Prompt
In this exercise, reproduce all the entries that follow exactly.

[Saved data entries]
+ + + +
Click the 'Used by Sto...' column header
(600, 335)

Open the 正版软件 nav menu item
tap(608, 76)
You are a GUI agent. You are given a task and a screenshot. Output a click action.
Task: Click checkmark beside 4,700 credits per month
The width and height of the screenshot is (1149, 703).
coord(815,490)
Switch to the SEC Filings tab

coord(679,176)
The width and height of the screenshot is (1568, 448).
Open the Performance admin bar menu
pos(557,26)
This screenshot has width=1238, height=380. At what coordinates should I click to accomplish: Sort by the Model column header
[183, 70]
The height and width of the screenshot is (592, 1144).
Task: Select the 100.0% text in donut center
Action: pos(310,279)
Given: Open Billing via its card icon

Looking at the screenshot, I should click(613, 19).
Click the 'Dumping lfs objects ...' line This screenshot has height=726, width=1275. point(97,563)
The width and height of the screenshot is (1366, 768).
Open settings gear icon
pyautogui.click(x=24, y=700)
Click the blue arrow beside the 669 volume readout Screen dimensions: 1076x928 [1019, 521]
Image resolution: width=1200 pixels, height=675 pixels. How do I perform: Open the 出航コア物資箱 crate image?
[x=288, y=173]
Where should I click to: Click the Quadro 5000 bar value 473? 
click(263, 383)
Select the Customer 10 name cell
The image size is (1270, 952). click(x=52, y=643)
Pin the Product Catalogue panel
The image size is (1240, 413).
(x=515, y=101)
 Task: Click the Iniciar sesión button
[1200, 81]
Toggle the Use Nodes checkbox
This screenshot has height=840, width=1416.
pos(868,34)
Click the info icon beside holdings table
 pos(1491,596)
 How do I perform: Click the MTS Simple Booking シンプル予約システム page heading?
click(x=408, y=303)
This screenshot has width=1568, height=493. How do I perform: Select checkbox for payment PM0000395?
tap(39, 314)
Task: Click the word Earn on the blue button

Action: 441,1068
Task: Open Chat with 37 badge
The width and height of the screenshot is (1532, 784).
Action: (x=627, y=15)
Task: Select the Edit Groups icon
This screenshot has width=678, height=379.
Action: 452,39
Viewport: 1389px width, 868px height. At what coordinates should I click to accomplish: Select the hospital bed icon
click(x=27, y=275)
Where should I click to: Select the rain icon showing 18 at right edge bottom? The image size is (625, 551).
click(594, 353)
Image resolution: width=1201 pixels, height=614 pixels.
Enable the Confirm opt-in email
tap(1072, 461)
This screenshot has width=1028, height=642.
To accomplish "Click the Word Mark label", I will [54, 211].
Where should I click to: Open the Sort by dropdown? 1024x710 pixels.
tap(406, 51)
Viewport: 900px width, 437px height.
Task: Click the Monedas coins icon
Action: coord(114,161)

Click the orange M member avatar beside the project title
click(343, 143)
+ + + +
Reply to the task
Click the 'Used by Sto...' column header
(600, 335)

Open the 正版软件 nav menu item
tap(608, 76)
You are a GUI agent. You are given a task and a screenshot. Output a click action.
Task: Click checkmark beside 4,700 credits per month
The width and height of the screenshot is (1149, 703).
coord(815,490)
Switch to the SEC Filings tab

coord(679,176)
The width and height of the screenshot is (1568, 448).
Open the Performance admin bar menu
pos(557,26)
This screenshot has width=1238, height=380. At what coordinates should I click to accomplish: Sort by the Model column header
[183, 70]
The height and width of the screenshot is (592, 1144).
Task: Select the 100.0% text in donut center
Action: pos(310,279)
Given: Open Billing via its card icon

Looking at the screenshot, I should click(613, 19).
Click the 'Dumping lfs objects ...' line This screenshot has height=726, width=1275. point(97,563)
The width and height of the screenshot is (1366, 768).
Open settings gear icon
pyautogui.click(x=24, y=700)
Click the blue arrow beside the 669 volume readout Screen dimensions: 1076x928 [1019, 521]
Image resolution: width=1200 pixels, height=675 pixels. How do I perform: Open the 出航コア物資箱 crate image?
[x=288, y=173]
Where should I click to: Click the Quadro 5000 bar value 473? 
click(263, 383)
Select the Customer 10 name cell
The image size is (1270, 952). click(x=52, y=643)
Pin the Product Catalogue panel
The image size is (1240, 413).
(x=515, y=101)
 Task: Click the Iniciar sesión button
[1200, 81]
Toggle the Use Nodes checkbox
This screenshot has height=840, width=1416.
pos(868,34)
Click the info icon beside holdings table
 pos(1491,596)
 How do I perform: Click the MTS Simple Booking シンプル予約システム page heading?
click(x=408, y=303)
This screenshot has width=1568, height=493. How do I perform: Select checkbox for payment PM0000395?
tap(39, 314)
Task: Click the word Earn on the blue button

Action: 441,1068
Task: Open Chat with 37 badge
The width and height of the screenshot is (1532, 784).
Action: (x=627, y=15)
Task: Select the Edit Groups icon
This screenshot has width=678, height=379.
Action: 452,39
Viewport: 1389px width, 868px height. At what coordinates should I click to accomplish: Select the hospital bed icon
click(x=27, y=275)
Where should I click to: Select the rain icon showing 18 at right edge bottom? The image size is (625, 551).
click(594, 353)
Image resolution: width=1201 pixels, height=614 pixels.
Enable the Confirm opt-in email
tap(1072, 461)
This screenshot has width=1028, height=642.
To accomplish "Click the Word Mark label", I will [54, 211].
Where should I click to: Open the Sort by dropdown? 1024x710 pixels.
tap(406, 51)
Viewport: 900px width, 437px height.
Task: Click the Monedas coins icon
Action: coord(114,161)

Click the orange M member avatar beside the project title
click(343, 143)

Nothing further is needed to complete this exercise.